By Beth Tucker, President and Chief Executive Officer
I recently made some major life changes – after 25 years of living in my family house, I sold it and moved into a smaller apartment in the city. While going through this grueling process of downsizing, rescaling, eliminating, and paring down, it hit me that the skills I had acquired over the years in staffing played an integral part in developing a smooth process and minimizing stress. In staffing—or any job for that matter – similar to moving, one needs to plan, be proactive, and anticipate what might happen hypothetically as the situation unfolds.
Step One: Hire a Professional. Regardless of how prepared you are, having a specialist can alleviate a lot of headaches. For example, if you’re short staffed, hiring a temp to help get the job done often means things are accomplished faster, with more free time for you. Plus, working with a staffing firm means you’re in the hands of someone who can offer sage advice and help find the right person to move any openings forward in a strategic fashion. Plus, if you’re looking to incorporate more diversity and inclusion in your workforce, an expert can help set you on the right track with great candidates and interviewing advice.

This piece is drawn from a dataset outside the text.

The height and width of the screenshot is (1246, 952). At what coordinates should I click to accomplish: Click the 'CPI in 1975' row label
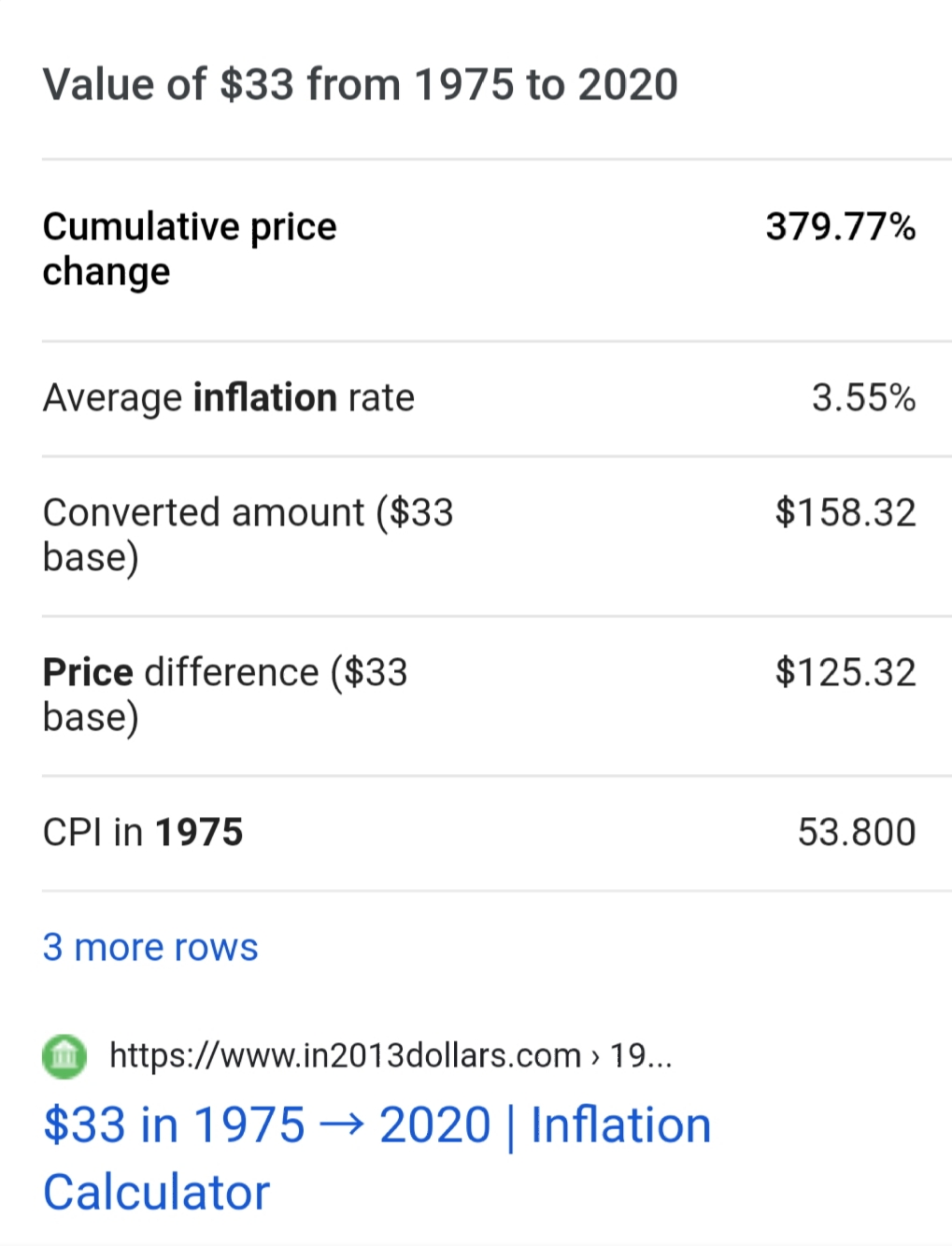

Step Two: Anticipate Needs. I can’t stress this enough… be prepared! Look at your staffing needs for the year and think about what seemingly unpredictable situations might arise. Be prepared before you need to be prepared! Think of each department and what their needs are – will there be a big project coming up? Is someone planning a maternity leave? Is there someone who might be growing or taking on more work? Plan your budget to hire temporary workers to fill in any gaps or to promote from within. And proactively create job descriptions for any future openings. This way, when the time comes, you’ll have a succinct description ready to go.
Step Three: Decide on a Hiring Process. The hiring process is often overlooked or thrown together at the last minute, but planning ahead can save you time and help secure the right candidate. Decide who the stakeholders are and ensure they’re on board with conducting interviews if needed. Meet ahead of time and discuss specific questions you’d like to ask to help vet for qualifications and write down behavioral questions to elicit the assets you’re seeking for the job. If the hiring process is consolidated, you’re more apt to hire quickly when you see the candidate you like. Too often, employers wait too long and lose great candidates to competitors. Making a streamlined decision with your key stakeholders is critical, especially in this tight market.
Above all, plan ahead. If you are moving into a small space with a large piece of furniture, anticipate the issues that could happen and prepare the mover. If your company is growing and you need more employees, run by the hypothetical scenarios of who to hire and when. By doing this, you can avoid the couch that doesn’t fit through the door or the offer that doesn’t close! The bottom line is be organized, take charge, be prepared, confirm and control the situation and your outcome will be better than you planned.